_BRONMATERIAAL_:
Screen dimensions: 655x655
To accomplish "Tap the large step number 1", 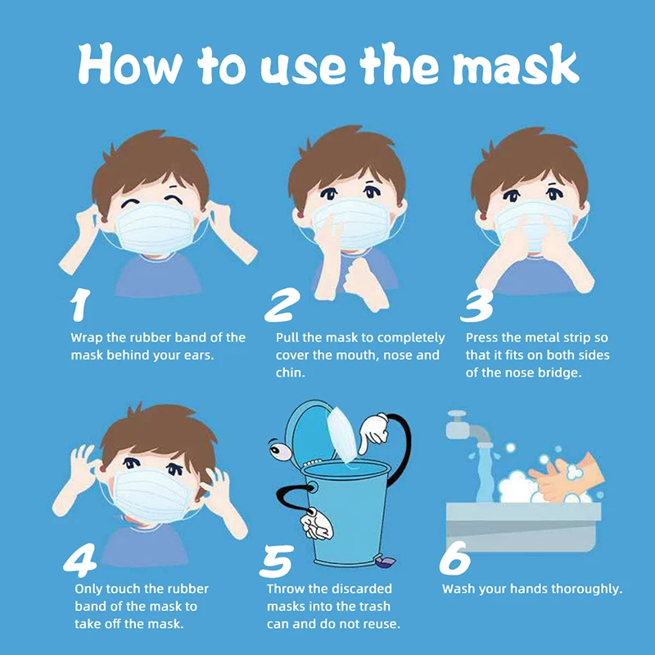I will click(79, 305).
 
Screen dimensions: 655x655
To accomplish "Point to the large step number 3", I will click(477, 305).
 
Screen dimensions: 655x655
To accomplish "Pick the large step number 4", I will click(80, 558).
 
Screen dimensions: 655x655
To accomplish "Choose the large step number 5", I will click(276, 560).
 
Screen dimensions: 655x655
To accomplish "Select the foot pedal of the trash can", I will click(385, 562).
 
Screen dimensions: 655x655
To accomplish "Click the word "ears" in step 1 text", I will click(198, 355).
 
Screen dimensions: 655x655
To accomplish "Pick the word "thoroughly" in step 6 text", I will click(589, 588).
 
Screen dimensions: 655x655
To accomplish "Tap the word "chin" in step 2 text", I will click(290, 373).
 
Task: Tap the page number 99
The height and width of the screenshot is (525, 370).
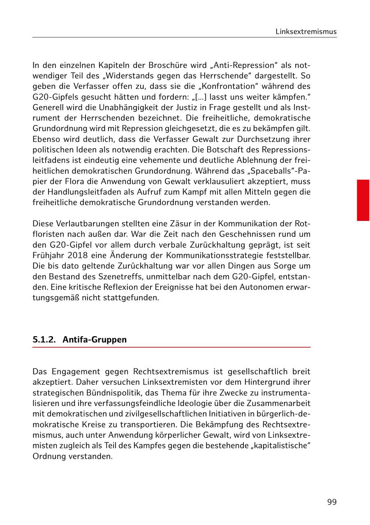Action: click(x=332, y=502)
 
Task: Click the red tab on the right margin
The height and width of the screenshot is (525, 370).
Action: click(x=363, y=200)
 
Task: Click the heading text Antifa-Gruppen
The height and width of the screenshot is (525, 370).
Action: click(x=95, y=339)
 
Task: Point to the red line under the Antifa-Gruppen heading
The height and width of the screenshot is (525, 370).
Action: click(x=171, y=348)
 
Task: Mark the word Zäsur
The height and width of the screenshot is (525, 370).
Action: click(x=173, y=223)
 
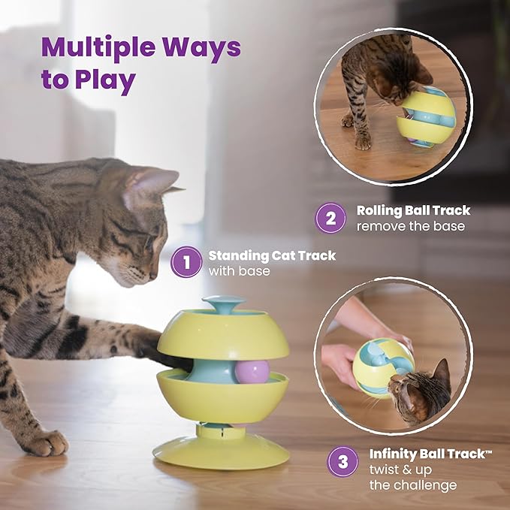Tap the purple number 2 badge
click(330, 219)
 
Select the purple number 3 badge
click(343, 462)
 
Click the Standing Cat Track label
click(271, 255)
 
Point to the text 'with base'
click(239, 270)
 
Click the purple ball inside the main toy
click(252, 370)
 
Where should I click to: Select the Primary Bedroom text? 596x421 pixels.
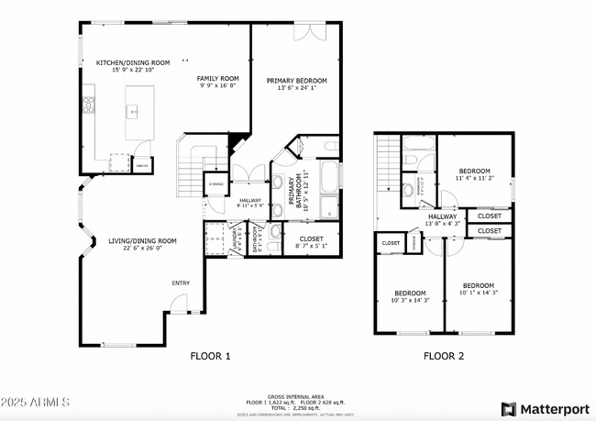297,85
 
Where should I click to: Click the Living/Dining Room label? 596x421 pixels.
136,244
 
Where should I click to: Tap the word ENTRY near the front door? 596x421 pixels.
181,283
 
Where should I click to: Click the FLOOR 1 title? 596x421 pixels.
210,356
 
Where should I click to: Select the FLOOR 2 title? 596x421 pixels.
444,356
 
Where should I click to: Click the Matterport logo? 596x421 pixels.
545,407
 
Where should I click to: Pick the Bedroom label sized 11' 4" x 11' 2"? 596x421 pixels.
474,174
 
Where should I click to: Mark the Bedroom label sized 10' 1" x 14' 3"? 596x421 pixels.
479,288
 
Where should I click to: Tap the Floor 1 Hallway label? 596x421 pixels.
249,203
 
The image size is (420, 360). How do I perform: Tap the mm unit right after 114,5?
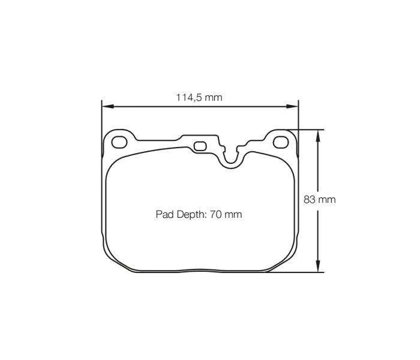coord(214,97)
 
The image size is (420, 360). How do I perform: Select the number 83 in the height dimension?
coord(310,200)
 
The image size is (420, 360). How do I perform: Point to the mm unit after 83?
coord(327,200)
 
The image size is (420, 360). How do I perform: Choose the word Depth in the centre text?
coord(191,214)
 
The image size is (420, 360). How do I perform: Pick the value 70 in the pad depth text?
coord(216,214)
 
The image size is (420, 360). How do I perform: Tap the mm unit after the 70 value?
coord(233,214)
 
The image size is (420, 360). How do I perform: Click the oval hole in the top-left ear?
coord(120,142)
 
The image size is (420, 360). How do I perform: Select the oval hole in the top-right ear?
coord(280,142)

==

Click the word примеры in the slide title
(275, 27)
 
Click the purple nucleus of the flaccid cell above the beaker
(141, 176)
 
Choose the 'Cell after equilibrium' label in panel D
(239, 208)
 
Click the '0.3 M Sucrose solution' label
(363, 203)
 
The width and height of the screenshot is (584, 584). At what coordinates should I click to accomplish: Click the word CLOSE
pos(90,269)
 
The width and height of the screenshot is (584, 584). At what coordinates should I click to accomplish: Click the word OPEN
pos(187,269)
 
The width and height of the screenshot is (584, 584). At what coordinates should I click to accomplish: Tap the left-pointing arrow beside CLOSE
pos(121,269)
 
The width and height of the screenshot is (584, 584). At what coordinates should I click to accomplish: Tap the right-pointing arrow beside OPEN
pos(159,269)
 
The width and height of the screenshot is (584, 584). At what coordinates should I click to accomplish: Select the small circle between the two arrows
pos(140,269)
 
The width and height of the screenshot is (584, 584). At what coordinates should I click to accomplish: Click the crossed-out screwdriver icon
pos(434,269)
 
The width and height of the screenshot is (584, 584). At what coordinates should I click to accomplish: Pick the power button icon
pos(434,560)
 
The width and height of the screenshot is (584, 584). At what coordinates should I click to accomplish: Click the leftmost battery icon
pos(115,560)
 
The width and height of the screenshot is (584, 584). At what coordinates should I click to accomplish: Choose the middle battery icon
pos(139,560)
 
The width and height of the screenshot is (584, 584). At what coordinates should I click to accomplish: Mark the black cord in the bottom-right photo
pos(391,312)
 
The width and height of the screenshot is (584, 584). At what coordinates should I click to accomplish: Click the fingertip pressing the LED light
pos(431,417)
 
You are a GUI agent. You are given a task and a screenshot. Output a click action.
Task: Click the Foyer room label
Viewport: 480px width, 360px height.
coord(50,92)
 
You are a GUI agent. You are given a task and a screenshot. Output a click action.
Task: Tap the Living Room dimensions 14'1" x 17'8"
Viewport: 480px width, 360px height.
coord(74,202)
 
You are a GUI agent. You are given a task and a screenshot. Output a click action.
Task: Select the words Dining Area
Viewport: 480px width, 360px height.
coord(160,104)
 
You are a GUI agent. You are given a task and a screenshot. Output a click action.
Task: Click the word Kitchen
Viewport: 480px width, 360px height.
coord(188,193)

--

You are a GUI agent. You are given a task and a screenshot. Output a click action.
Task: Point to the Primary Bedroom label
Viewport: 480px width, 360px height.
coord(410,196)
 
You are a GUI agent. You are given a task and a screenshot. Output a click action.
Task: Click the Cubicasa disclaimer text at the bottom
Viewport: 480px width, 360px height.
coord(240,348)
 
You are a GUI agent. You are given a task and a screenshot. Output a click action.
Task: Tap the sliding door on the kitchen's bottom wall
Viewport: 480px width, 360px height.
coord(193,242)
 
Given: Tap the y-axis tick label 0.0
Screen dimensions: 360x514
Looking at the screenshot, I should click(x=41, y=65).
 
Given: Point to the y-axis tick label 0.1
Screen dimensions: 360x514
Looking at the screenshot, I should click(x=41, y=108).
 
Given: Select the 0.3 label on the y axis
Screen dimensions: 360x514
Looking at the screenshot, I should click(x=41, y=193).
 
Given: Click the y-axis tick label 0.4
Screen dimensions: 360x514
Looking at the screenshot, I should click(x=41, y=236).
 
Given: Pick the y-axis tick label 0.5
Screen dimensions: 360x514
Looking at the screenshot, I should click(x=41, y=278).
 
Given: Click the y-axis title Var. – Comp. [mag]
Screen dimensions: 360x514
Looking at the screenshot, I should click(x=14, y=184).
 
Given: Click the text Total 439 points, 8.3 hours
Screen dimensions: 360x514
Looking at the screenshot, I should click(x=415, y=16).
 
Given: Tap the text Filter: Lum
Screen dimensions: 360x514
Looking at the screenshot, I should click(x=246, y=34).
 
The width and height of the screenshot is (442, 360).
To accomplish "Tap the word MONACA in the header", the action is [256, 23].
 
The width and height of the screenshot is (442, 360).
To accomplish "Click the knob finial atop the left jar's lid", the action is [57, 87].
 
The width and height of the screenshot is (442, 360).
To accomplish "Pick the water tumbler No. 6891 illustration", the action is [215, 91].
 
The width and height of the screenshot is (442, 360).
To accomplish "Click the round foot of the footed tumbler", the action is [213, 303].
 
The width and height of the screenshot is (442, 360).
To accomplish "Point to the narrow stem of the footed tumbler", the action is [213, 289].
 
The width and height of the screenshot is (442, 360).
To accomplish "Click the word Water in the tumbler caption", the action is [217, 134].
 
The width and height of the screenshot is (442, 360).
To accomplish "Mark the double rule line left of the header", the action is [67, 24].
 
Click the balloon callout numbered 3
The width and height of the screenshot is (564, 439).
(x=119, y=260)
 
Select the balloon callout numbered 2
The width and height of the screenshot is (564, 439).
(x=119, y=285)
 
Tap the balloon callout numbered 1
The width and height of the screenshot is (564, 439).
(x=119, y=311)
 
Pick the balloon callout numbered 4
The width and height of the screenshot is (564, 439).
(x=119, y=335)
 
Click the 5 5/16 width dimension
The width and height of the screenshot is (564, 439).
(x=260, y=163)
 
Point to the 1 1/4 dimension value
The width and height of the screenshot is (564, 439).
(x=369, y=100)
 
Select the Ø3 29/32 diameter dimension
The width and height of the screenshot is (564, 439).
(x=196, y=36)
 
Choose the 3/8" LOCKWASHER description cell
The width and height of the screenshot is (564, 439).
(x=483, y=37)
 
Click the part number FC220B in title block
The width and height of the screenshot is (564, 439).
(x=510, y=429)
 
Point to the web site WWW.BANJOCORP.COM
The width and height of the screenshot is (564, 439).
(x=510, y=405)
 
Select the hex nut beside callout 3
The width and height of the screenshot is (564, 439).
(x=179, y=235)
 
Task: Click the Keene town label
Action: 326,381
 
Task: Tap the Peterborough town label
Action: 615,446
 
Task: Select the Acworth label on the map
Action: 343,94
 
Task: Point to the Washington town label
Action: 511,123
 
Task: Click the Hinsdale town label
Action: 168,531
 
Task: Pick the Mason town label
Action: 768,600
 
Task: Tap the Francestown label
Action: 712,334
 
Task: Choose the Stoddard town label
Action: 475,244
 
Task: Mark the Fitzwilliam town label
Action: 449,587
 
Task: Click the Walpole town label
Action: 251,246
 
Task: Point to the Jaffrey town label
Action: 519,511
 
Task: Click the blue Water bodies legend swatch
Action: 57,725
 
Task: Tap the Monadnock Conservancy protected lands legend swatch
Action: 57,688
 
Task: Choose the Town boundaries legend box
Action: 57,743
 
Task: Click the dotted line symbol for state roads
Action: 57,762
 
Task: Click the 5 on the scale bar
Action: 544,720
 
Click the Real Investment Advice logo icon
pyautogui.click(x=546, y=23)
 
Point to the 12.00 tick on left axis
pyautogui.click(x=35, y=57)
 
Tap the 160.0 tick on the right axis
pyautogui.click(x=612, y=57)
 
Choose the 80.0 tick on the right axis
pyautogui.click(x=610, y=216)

_OPDRACHT_: Zet alstublieft de regels van het materiaal hierboven, van de regel met "Choose the 'Cell" tot en met de regel met "coord(50,92)", om in een genummerde lijst. Laat lege regels weg.

_RESULTAAT_:
1. Choose the 'Cell after equilibrium' label in panel D
2. (239, 208)
3. Click the '0.3 M Sucrose solution' label
4. (363, 203)
5. The width and height of the screenshot is (584, 584). At what coordinates should I click to accomplish: Click the word CLOSE
6. pos(90,269)
7. The width and height of the screenshot is (584, 584). At what coordinates should I click to accomplish: Click the word OPEN
8. pos(187,269)
9. The width and height of the screenshot is (584, 584). At what coordinates should I click to accomplish: Tap the left-pointing arrow beside CLOSE
10. pos(121,269)
11. The width and height of the screenshot is (584, 584). At what coordinates should I click to accomplish: Tap the right-pointing arrow beside OPEN
12. pos(159,269)
13. The width and height of the screenshot is (584, 584). At what coordinates should I click to accomplish: Select the small circle between the two arrows
14. pos(140,269)
15. The width and height of the screenshot is (584, 584). At what coordinates should I click to accomplish: Click the crossed-out screwdriver icon
16. pos(434,269)
17. The width and height of the screenshot is (584, 584). At what coordinates should I click to accomplish: Pick the power button icon
18. pos(434,560)
19. The width and height of the screenshot is (584, 584). At what coordinates should I click to accomplish: Click the leftmost battery icon
20. pos(115,560)
21. The width and height of the screenshot is (584, 584). At what coordinates should I click to accomplish: Choose the middle battery icon
22. pos(139,560)
23. The width and height of the screenshot is (584, 584). At what coordinates should I click to accomplish: Mark the black cord in the bottom-right photo
24. pos(391,312)
25. The width and height of the screenshot is (584, 584). At what coordinates should I click to accomplish: Click the fingertip pressing the LED light
26. pos(431,417)
27. You are a GUI agent. You are given a task and a screenshot. Output a click action.
28. Task: Click the Foyer room label
29. Viewport: 480px width, 360px height.
30. coord(50,92)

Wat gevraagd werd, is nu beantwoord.